This 1965 study documents the accidental contamination of rhinovirus seed pools with Coxsackie B virus type 5 during laboratory work with HEp2 cell cultures. The researcher inoculated HGP rhinovirus (an M strain) into HEp2 cell suspension cultures in spinner flasks to obtain high-titer virus stocks. Unexpectedly, a second virus appeared that displaced the rhinovirus and was initially called "spinner virus" due to its association with spinner flask experiments. Through serological testing, complement-fixation assays, and biological characterization, the author determined that spinner virus was not a mutant of HGP or a latent cell contaminant, but rather Coxsackie B virus type 5 that had contaminated the original rhinovirus seed pools. The contamination likely originated from a stool isolate present during seed pool preparation. The virus was difficult to detect initially because it appeared only in trace amounts and produced cytopathic effects indistinguishable from rhinovirus. The author demonstrated that contamination probably occurred during routine medium changes through hand contact with culture tube lips, with flaming being insufficient to prevent transmission. This case illustrates the challenges of maintaining aseptic conditions in virology laboratories handling multiple viral agents simultaneously.

Key findings

• Two rhinovirus seed pools were contaminated with Coxsackie B virus type 5, which was only consistently detected in spinner flask experiments using large undiluted virus volumes.

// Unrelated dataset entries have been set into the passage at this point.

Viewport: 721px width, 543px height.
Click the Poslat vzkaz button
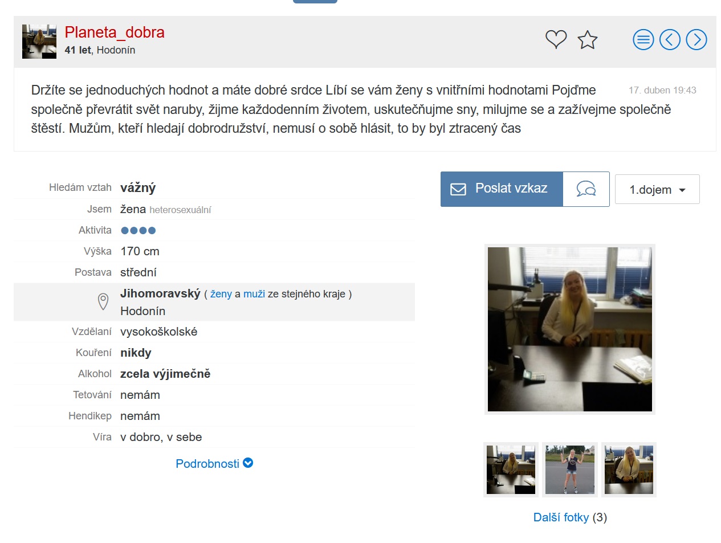click(x=502, y=189)
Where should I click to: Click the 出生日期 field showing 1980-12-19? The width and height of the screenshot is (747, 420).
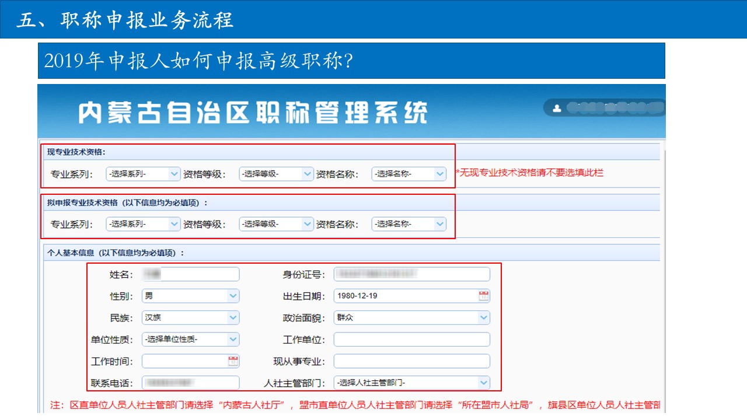403,296
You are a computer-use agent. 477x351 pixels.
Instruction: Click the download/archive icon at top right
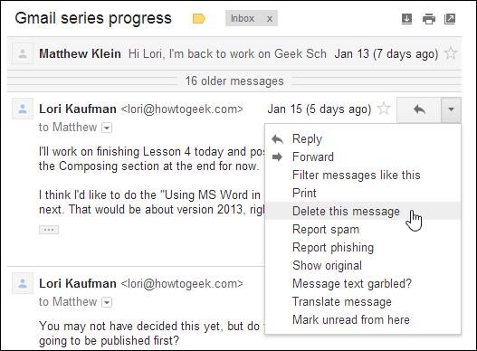click(406, 19)
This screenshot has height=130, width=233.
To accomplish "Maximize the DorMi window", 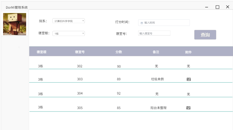I will point(218,7).
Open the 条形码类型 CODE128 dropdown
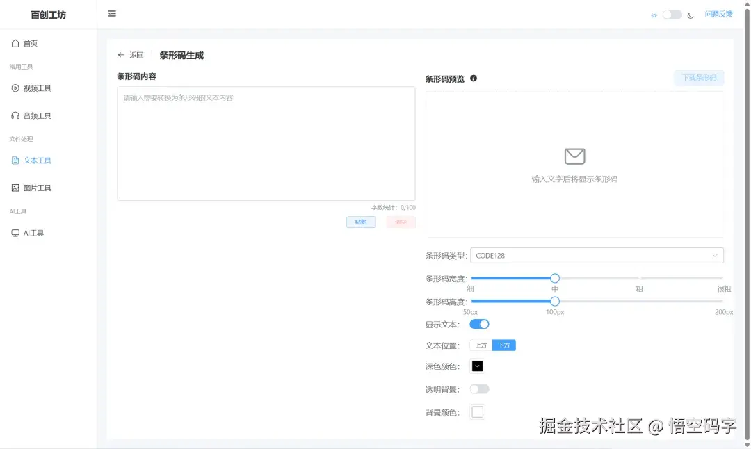 point(596,255)

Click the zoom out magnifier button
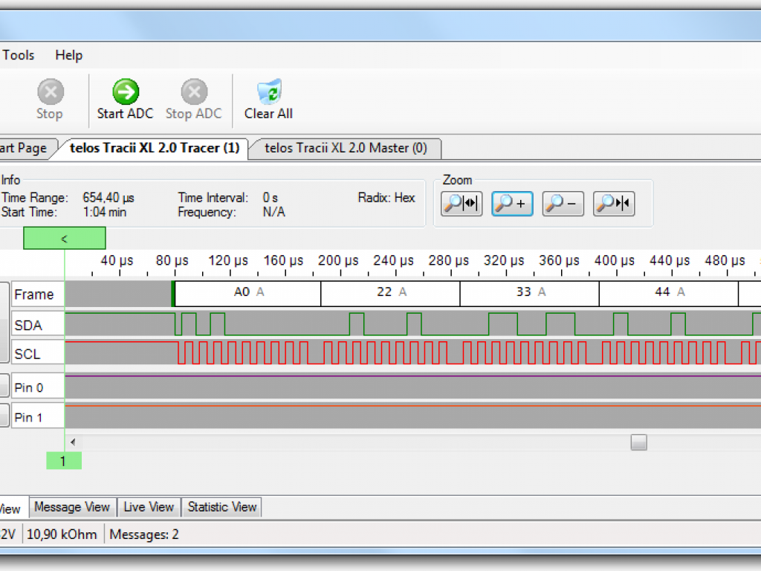[x=563, y=203]
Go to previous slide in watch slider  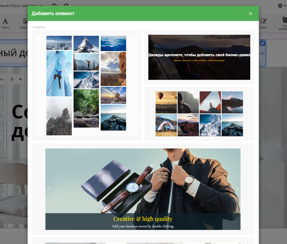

• The contaminant originated from a stool isolate present during seed pool preparation and was serologically and biologically distinct from the rhinovirus being cultured.
• The contamination likely occurred during medium changes when culture tube lips contacted contaminated hands, and routine flaming was insufficient to prevent viral transmission.
• Spinner virus shared several biological properties with rhinovirus, making it difficult to recognize as a contaminant, and its cytopathic effects were indistinguishable from HGP rhinovirus in tube cultures.
• The study demonstrates the importance of rigorous aseptic technique and the particular contamination risks when multiple viral agents are simultaneously present in a laboratory.